我们的客人摇摇晃晃地站了起来,右手抓住了壁炉架。福尔摩斯打开他的保险箱,拿出那颗蓝宝石,那宝石像星星一样放射出璀璨的寒光,那种光芒令人目眩神迷。赖德的表情非常沮丧,直愣愣地盯着那颗宝石,不知道是将这颗宝石要回还是否认为好。
“游戏到此结束了,赖德,”福尔摩斯平静地说,“站稳些,赖德,不然你就跌到壁炉里去了。华生,你扶他一把,让他坐到椅子上去。他还没有足够的胆量去干那些恶贯满盈的勾当。给他倒一杯白兰地。好了,现在他看起来有点人样了。真的,你看,他佝偻着身子显得多么瘦弱啊!”
过了一会儿,他蹒跚地站起身来,但因站立不稳几乎倒下,可是白兰地给他两颊带来了一些血色,他又坐了下来,带着恐惧的眼光盯着谴责他的人。

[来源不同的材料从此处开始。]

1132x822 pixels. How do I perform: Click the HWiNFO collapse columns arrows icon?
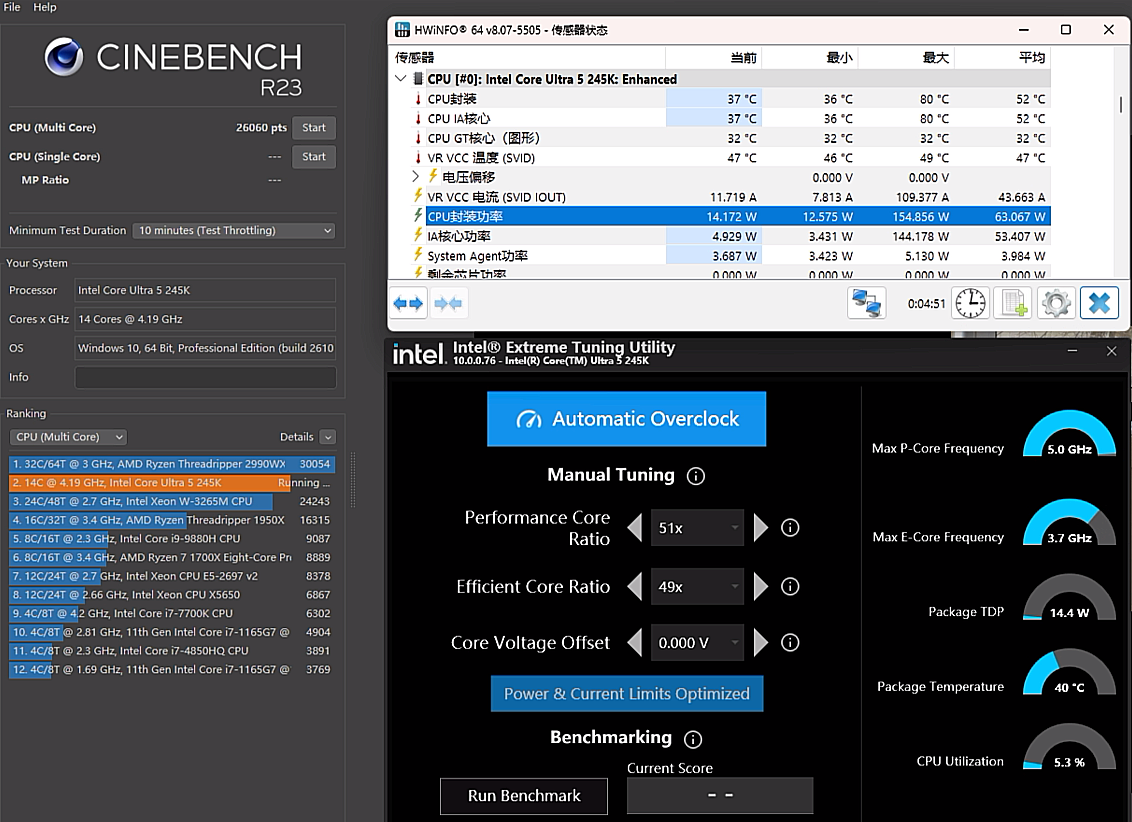click(x=448, y=303)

“我手中几乎完全掌握这个案子的每一个环节和我可能需要的一切证据。所以没有多少事情需要你告诉我的了。但是,为了圆满地结束这件案子,我们也把那件小事弄清楚吧。赖德,你曾经听说过莫卡伯爵夫人的蓝宝石吗?”
“是凯瑟琳·丘萨克告诉我的。”他声音颤抖地说。
“哦,我明白了,是伯爵夫人的侍女。唔,如此唾手可得的大笔横财对你来说具有巨大的诱惑力,就如同它以前曾引诱过比你本领更大的人一样;但是,你的这些雕虫小技却计划得不够周密。在我看来,赖德,你真是一个彻头彻尾的坏蛋。你知道管子工霍纳这个人以前曾有过类似的盗窃行为,所以嫌疑会很容易地落在他身上。那么你干了些什么呢?你们——你和你的同谋丘萨克在伯爵夫人的房间里做了小小的手脚。你们设法把他叫进房间里来,而在他走后,你撬开了首饰匣,紧接着又大叫发现了房间被盗,使这个不幸的人遭受逮捕。然后你……”

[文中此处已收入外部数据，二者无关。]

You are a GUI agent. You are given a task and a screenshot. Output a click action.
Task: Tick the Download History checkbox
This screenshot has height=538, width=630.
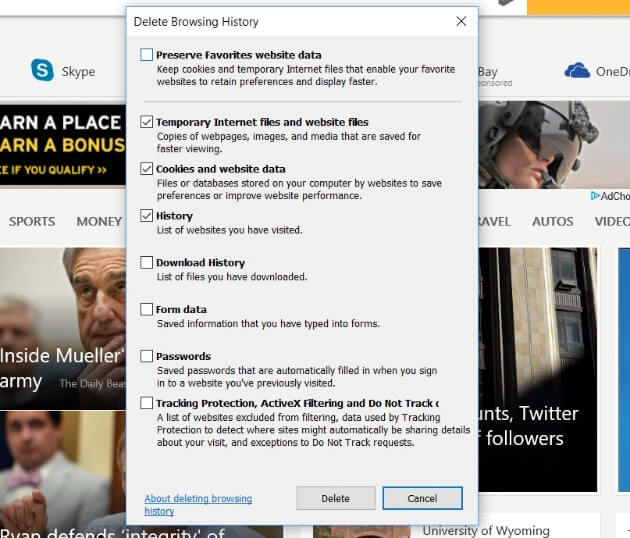(147, 263)
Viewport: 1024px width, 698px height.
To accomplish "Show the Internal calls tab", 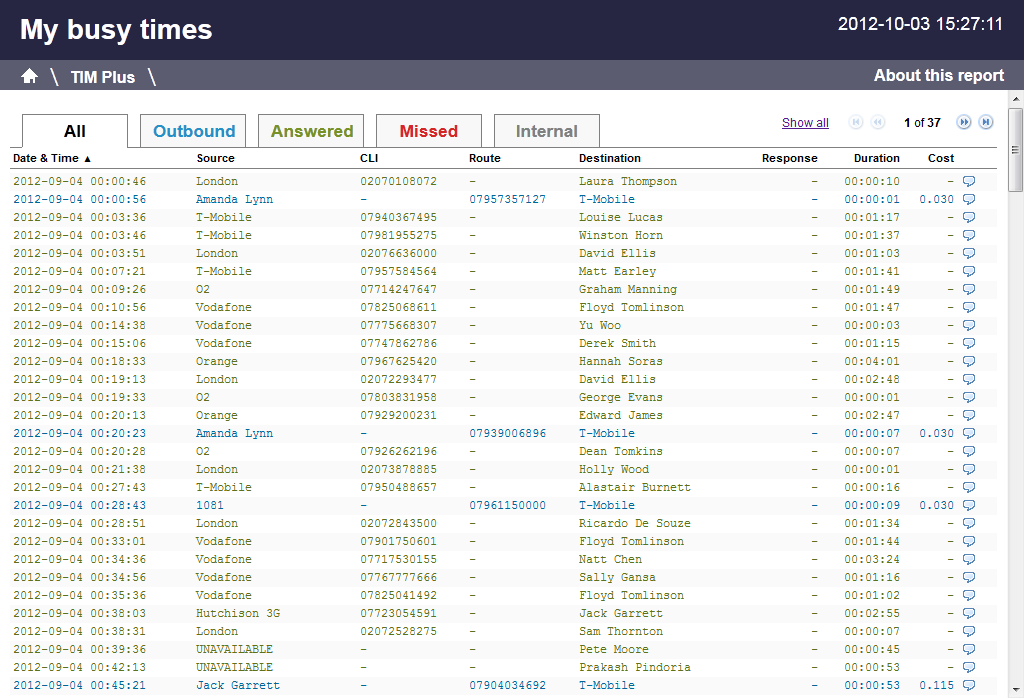I will [x=546, y=131].
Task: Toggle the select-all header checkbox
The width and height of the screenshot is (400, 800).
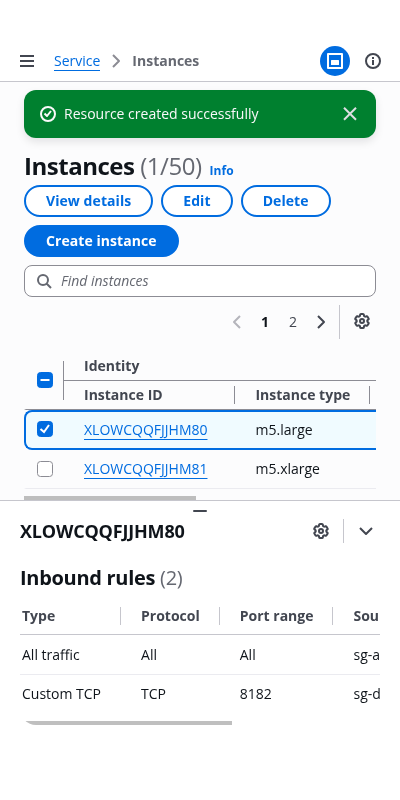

赖德“扑通”一下跪在地毯上,抱住我朋友的膝盖哀求说:“看在上帝的面上,可怜可怜我吧,想想我的父亲!想想我的母亲!那会使他们伤心透顶的。我从前从来没干过坏事!以后我再也不敢了,我可以起誓。我可以手按《圣经》起誓。噢,千万别把这件事交到法庭!看在基督的分上,千万别这样做!”
“坐到你的椅子上去!”福尔摩斯厉声说,“现在你倒知道磕头求饶了,可是你没有想想可怜的霍纳却因为他并不知情的罪名而身陷囹圄。”
“我会远走高飞的,福尔摩斯先生。我会离开这个国家的,先生。那么,对他的控告也就会撤销了。”
“哼!我们要谈这个问题的。不过现在先让我们听听这出戏第二幕的真实情况吧。你老实说,这颗宝石是怎样到了鹅的肚子里,而那只鹅又是怎样到集贸市场上去的呢?把事实真相告诉我们,这是你能平安无事的唯一希望。”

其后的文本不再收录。